Earth abundant and non-toxic metals promise cheaper and more sustainable alternatives for chemical manufacturing processes. However, reagents based on these metals cannot break apart many of the small molecules used by these processes because of their lack of redox reactivity. Nonetheless, in recent years there have been many developments towards the generation of redox active Group 2 reagents, leading to the report of the first monovalent beryllium, magnesium and calcium species. This field is still in its infancy and these new species are yet to deliver transformations comparable to those of the traditional transition metal systems used by the chemical industry. New approaches must be devised to discover more sustainable alternatives and cheaper reagents that can mimic the performance of transition metal catalysts. This project will investigate the fundamental properties of the Alkaline Earth family (with the exception of beryllium and radium); these are Earth abundant and non-toxic metals, which could one day provide more sustainable alternatives for current materials employed by the chemical industry.

In preliminary work we have demonstrated monovalent Alkaline Earth complexes can be stabilised with judicious and tailored molecular design.
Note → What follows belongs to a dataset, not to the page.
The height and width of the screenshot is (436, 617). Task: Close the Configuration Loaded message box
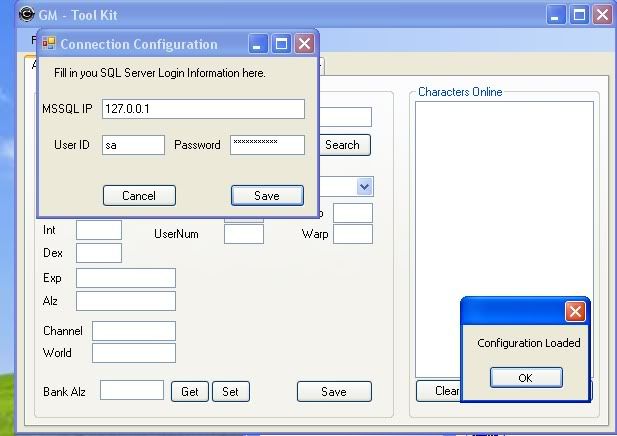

Our previous experimental and theoretical studies provide a blueprint that is transferrable to all the elements of the Group and will afford a new class of species in which the heavy Alkaline Earth metals possess transition metal-like electronic configuration, unlike previous examples of sub-valent Group 2 complexes. This is a first crucial step towards the preparation of Alkaline Earth reagents that will perform in redox reactivity in the same vein as classic transition metals employed in synthesis and catalysis. The repercussions of this are significant, both from the fundamental and applicative point of view. Group 2 elements are generally considered unable to behave like transition metals, and this project will provide the first experimental proof of viable molecular species where the electronic and chemical properties of the Alkaline Earth metals will parallel those of transition metals. The resulting compounds will be capable of transforming common gases used by the chemical industry (hydrogen, nitrogen, carbon monoxide), thus opening up new synthetic possibilities for improving the sustainability of chemical manufacturing processes.